Data for analysis below:

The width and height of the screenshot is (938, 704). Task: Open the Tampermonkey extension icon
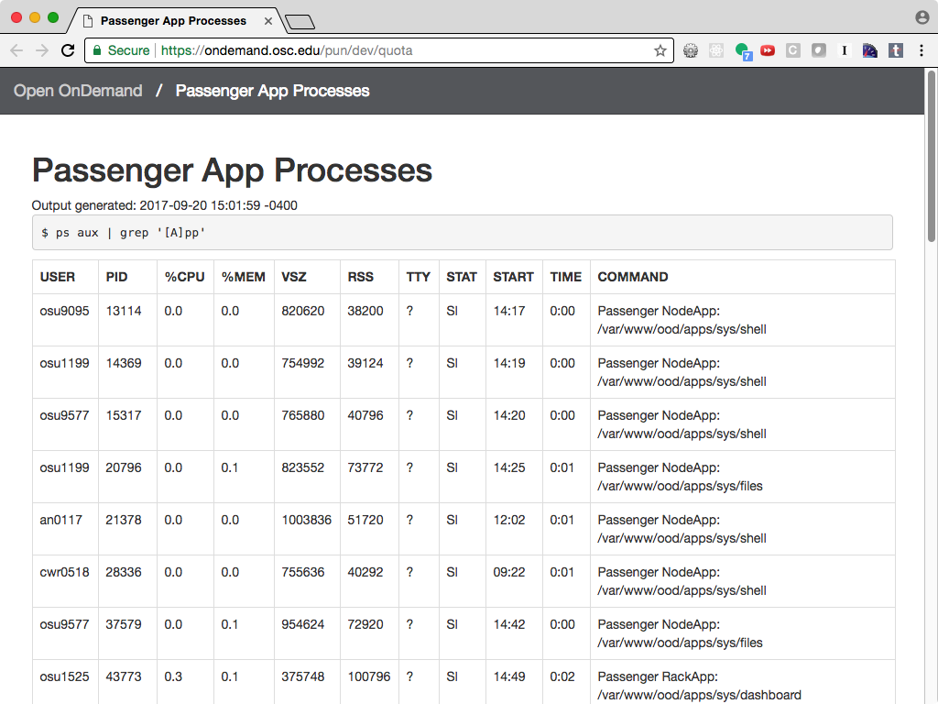point(895,51)
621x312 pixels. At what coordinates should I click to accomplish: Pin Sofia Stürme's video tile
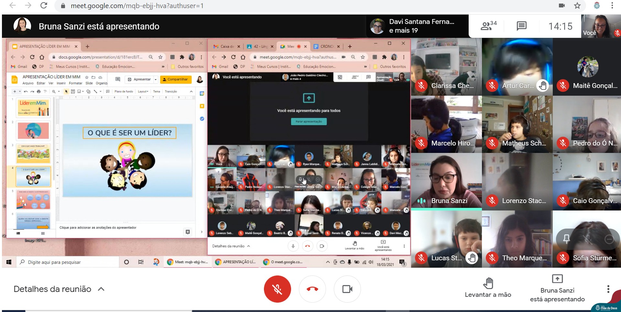click(x=566, y=239)
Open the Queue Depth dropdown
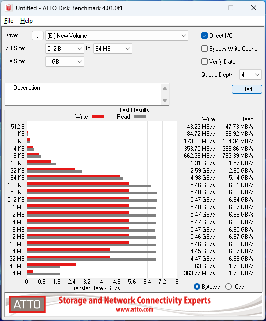The height and width of the screenshot is (321, 266). [x=250, y=75]
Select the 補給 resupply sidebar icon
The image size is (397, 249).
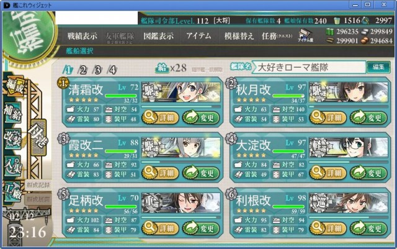tap(12, 112)
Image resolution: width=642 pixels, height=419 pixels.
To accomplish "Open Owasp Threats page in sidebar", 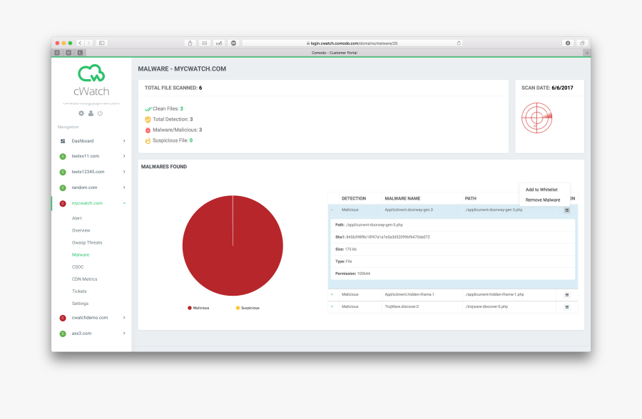I will pos(87,242).
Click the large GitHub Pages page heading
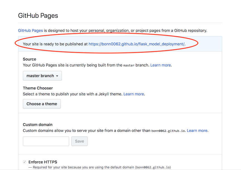 pos(38,15)
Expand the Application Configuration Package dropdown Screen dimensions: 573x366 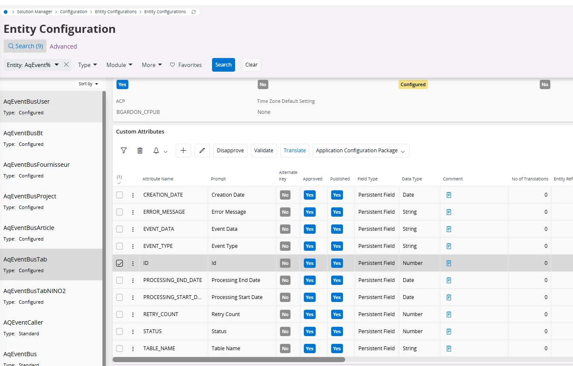(361, 151)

End of Data for analysis.

#### Task statement
Please quote the lines of the material, beginning with the first and ending with the one that contains "Image resolution: width=642", exactly as written and without any pictures.

#### Your response
The width and height of the screenshot is (938, 704). Task: Open the Tampermonkey extension icon
point(895,51)
621x312 pixels. At what coordinates should I click to accomplish: Pin Sofia Stürme's video tile
click(x=566, y=239)
Open the Queue Depth dropdown
The height and width of the screenshot is (321, 266). [x=250, y=75]
Select the 補給 resupply sidebar icon
The image size is (397, 249).
tap(12, 112)
Image resolution: width=642 pixels, height=419 pixels.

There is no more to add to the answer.